Skydance & Paramount $26 Billion Merger
ENTERTAINMENTBUSINESS
The CEO of Skydance Media, David Ellison, has unveiled an ambitious vision for Paramount Global as a cutting-edge tech-media hybrid company post its merger with Paramount, the owner of Paramount Pictures movie and television studios, the CBS television network, and CBS News.
Skydance will initially pay $2.4 billion for National Amusements, which holds 77% of the voting shares of Paramount. Shareholders with non-voting stock will receive $15 per share or one share of non-voting stock in the new company. For Class A shareholders other than National Amusements, they will receive $23 per share or the right to obtain 1.5333 non-voting shares in the merged company. The merger with Skydance in an all-stock transaction values Paramount Global at $4.75 billion. The deal also allows other potential bidders for Paramount 45 days to submit a competing offer, aiming to address any concerns from shareholders who felt that Skydance's initial bid undervalued their stake in the media company and the transaction is subject to regulatory approval.
Paramount is currently offering several of its assets for sale, including BET and VidCon. This effort is expected to continue under Skydance Media, as Ellison aims to sell off non-core assets. According to Ross Benes, a senior TV and streaming analyst at eMarketer, it is likely that Paramount's assets will be divided up because Skydance probably won't want to keep everything that Paramount currently owns.
Former NBC Universal C.E.O and the incoming president of the newly merged company, Jeff Shell mentioned that Skydance has identified $2 billion in cuts, which will be implemented quickly and will involve reducing Paramount’s linear media operations. Shell pointed out the need to make tough decisions and said that certain parts of the Paramount portfolio will be sold so that Skydance Media can focus on the streaming service Paramount+, which wants to reduce its significant quarterly losses. Benes explained that, while Paramount+ is popular with consumers, it is losing a lot of money. As a result, Skydance is expected to take steps to reduce these losses, possibly including layoffs.

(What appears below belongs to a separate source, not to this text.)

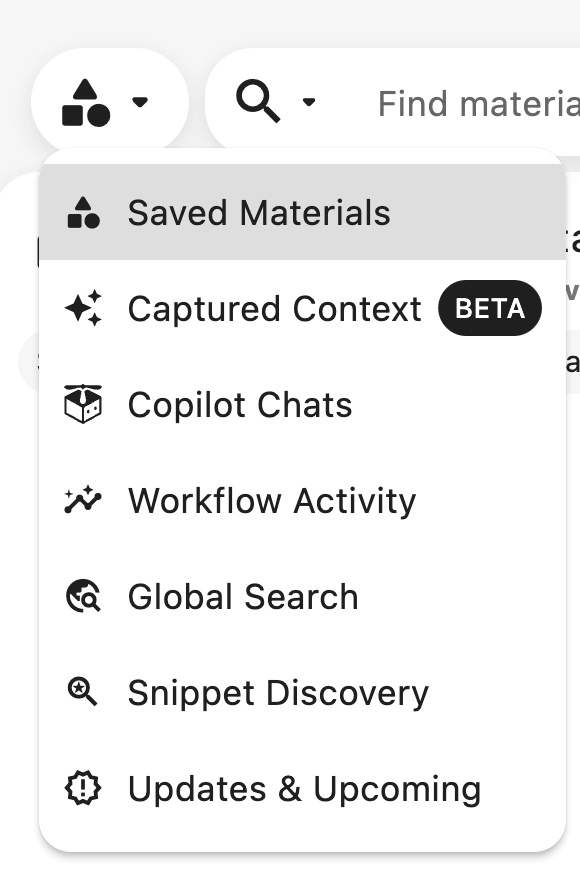Viewport: 580px width, 870px height.
Task: Click the Copilot Chats box icon
Action: pyautogui.click(x=85, y=404)
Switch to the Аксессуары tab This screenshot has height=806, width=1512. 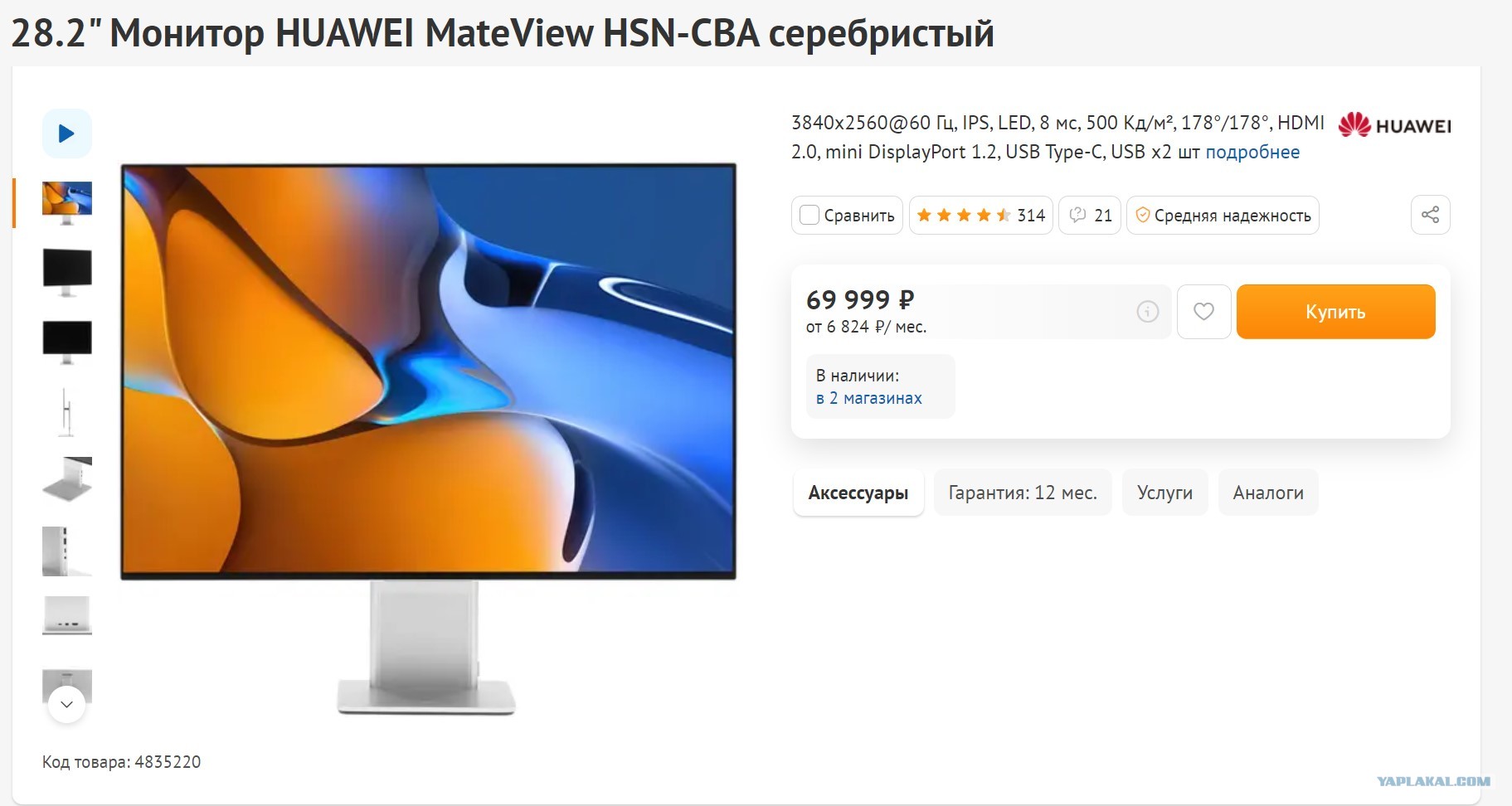tap(858, 493)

Ellison emphasized the need for Paramount to adapt to a rapidly shifting market by highlighting the crucial interplay between art and technology and leveraging the wisdom of Steve Jobs. The merger aims to enhance Paramount+ with artificial intelligence and revolutionize advertising technology to provide marketers with valuable insights into audience reach. Consequently, Ellison's extensive tech expertise and successful collaboration with Oracle, showcasing a cloud-based animation studio and AI integration in interactive gaming, were pivotal factors in the decision to merge with Paramount.
Shell has praised Ellison's distinctive skill set, foreseeing his pivotal role in defining the new Paramount's identity.